Con i suoi 1,86 miliari di euro di importazioni di vino italiano ne 2022 (+8,3% sul 2021, dati Istat), gli Stati Uniti, al netto della crescita di tante altre aree del mondo, rimangono il primo partner straniero delle cantine italiane. Un mercato florido, fatto in realtà da tanti Stati diversi tra loro, alcuni maturi o quasi saturi, altri ancora tutti da esplorare, ma con trend comuni che, a WineNews, da ProWein, a Dusseldorf, che si chiude oggi, ha raccontato MaryAnn Pisani, che lavora nel mercato americano da oltre 30 anni, ed è Chief Revenue Officer by Mhw, uno dei più grandi importatori e distributori di vino in Usa, con licenze per tutti i 50 Stati del Paese. E tra i trend più importanti, Pisani ne sottolinea uno che non è nuovo, “perchè è un fenomeno che registriamo da 20 anni”, ma che è sempre più accelerato in ogni canale, che sia il fuori casa, il consumo domestico o l’e-commerce, che è quello della premiumisation.
“Ormai è un fenomeno strutturale, e lo dicono anche i dati. Nell’ultimo anno, per esempio, i vini di prezzo più basso hanno perso quote di mercato, mentre i vini premium e di lusso sono cresciuti dell’1,2%, e hanno, per la prima volta, superato la quota del 10% del mercato totale. E i dati di Nielsen dicono il price point allo scaffale tra i 20 ed i 25 dollari è quello che cresce di più”. Ma, al di là dei freddi numeri, seppur importanti, sono i fenomeni sociali quelli che stanno cambiando il mercato.
“I giovani, ma non solo, ormai condividono tutta la loro vita sui social, ed i momenti di brindisi o di festa sono tra i più gettonati, e anche per questo - ha sottolineato MaryAnn Pisani - spumanti e rosè stanno crescendo molto, perchè sono molto adatti alle foto sui social come Instagram”. Ancora, emerge un consumo sempre più cross-categoria, perchè se in passato c’erano dei cluster di consumatori con scelte più nette, oggi chi beve prevalentemente vino beve anche birra o altre bevande anche nella stessa occasione di consumo come una cena o un party, ed inoltre non c’è grande fedeltà dei consumatori verso un particolare marchio rispetto ad un altro.
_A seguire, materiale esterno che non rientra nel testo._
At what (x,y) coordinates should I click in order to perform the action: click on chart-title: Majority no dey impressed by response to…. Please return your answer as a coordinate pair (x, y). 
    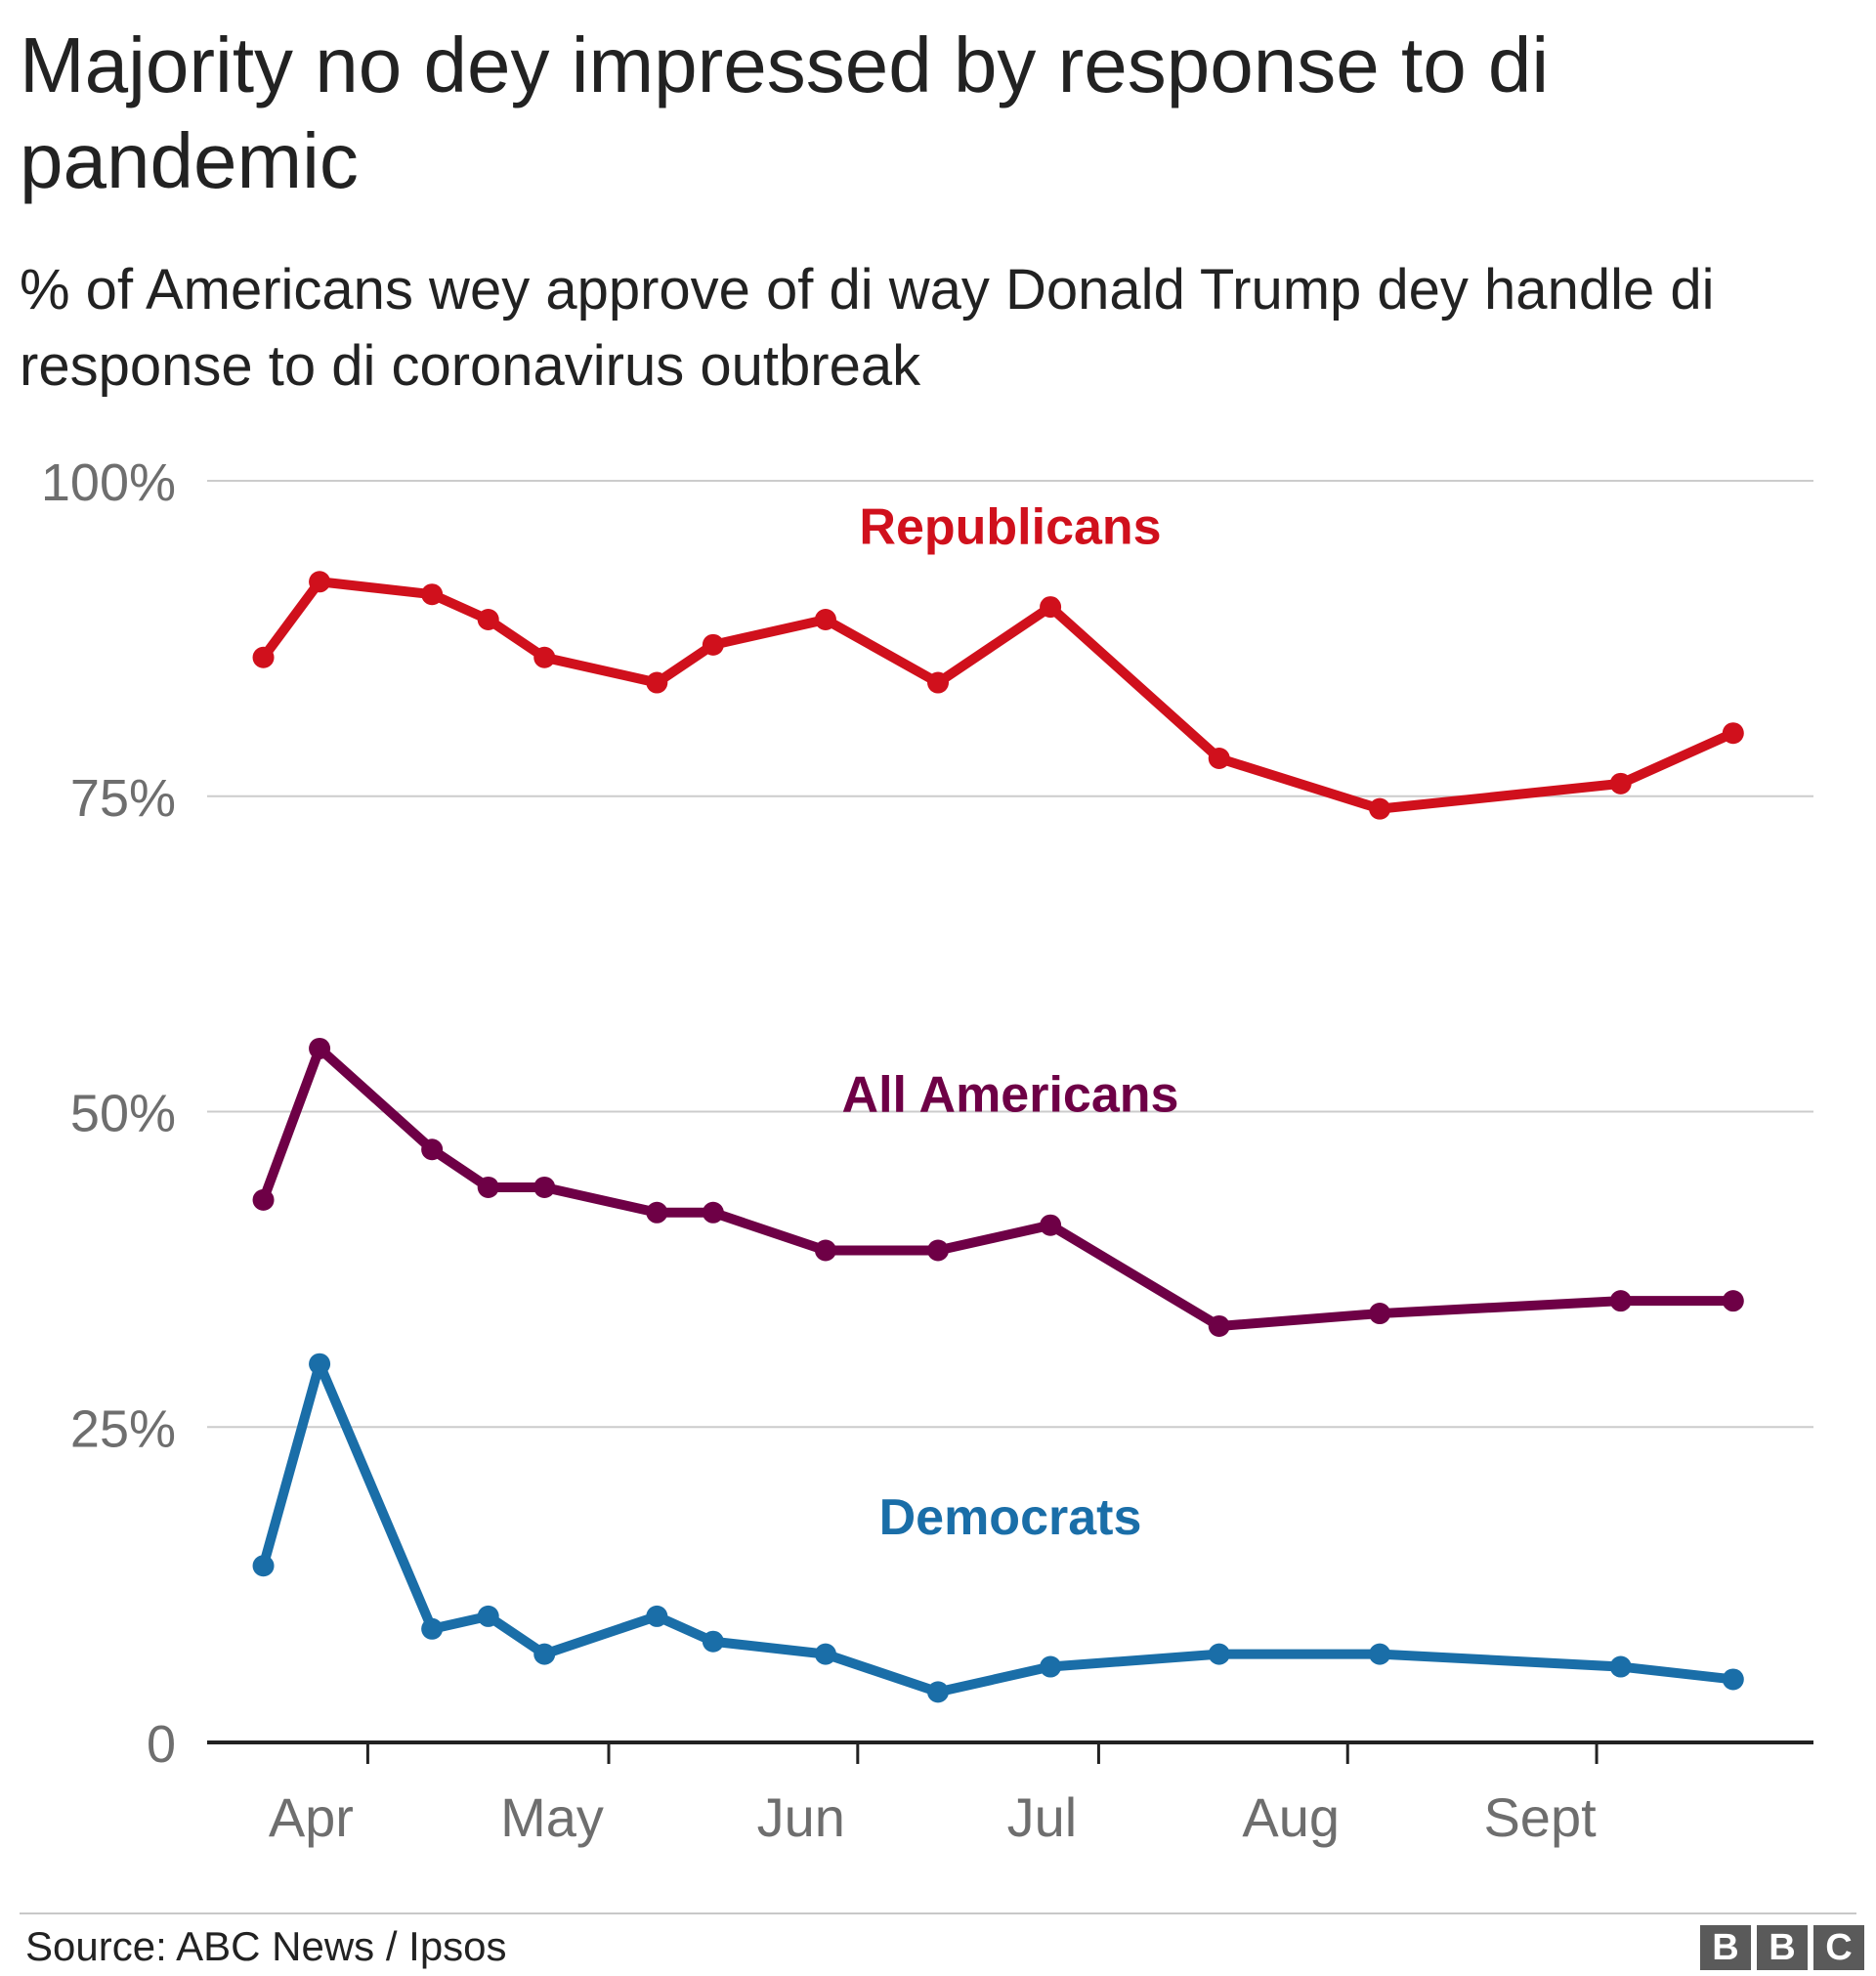
    Looking at the image, I should click on (785, 112).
Guardando, in particolare, ai giovani e alla Gen Z, ha sottolineato Pisani, “innanzitutto è una generazione che beve con più moderazione rispetto a quelle precedenti. Sono giovani che hanno voglia di divertirsi senza perdere il controllo, e sono molto attenti alla salute, e non è un caso che vini e bevande low-alcol o dealcolate stiano crescendo molto. Così come i Ready-to-drink, anche a base di vino: nel complesso, nel 2020, c’erano poco meno di 1.000 referenze sul mercato, oggi siamo a più di 1.600”. E poi c’è il grande tema della “sostenibilità”. Un tema “che coinvolge ogni aspetto, non solo il vino, con tutto il mondo “organic” che ha molto appeal, ma anche l’aspetto ambientale, partendo dal packaging, ma anche sociale, con i consumatori che sono sempre più attenti a premiare brand e aziende che rispettano certi valori etici, dal rispetto dei lavoratori, dei fornitori e così via”.
Insomma, quello americano oggi è un mercato “più dinamico che in passato, più grande ma anche più competitivo. I consumatori sono curiosi, informati sui prodotti, cercano qualità ma vogliono conoscere anche le storie delle cantine, come lavorano e così via, e raccontare queste cose è importantissimo, come lo è continuare ad educare il consumatore”. Trend e spunti importanti per tutti, anche per i produttori italiani. “E ci sono tante realtà capaci di leggere questi trend e di interpretarli al meglio, in maniera efficace, ma anche tanti altri, soprattutto tra le piccole realtà a conduzione familiare, molto legate alla loro tradizione e al loro modo di lavorare, che fanno più fatica. In ogni caso, quello degli Usa, vale la pena ricordarlo, è un mercato forte, di grandi potenzialità ma molto complesso: ogni zona o Stato ha in suoi trend specifici, le sue leggi, e ognuno va studiato bene per capire su quali investire. Serve una preparazione forte, non basta essere presenti: lavorare in Usa è come lavorare su 50 mercati diversi”.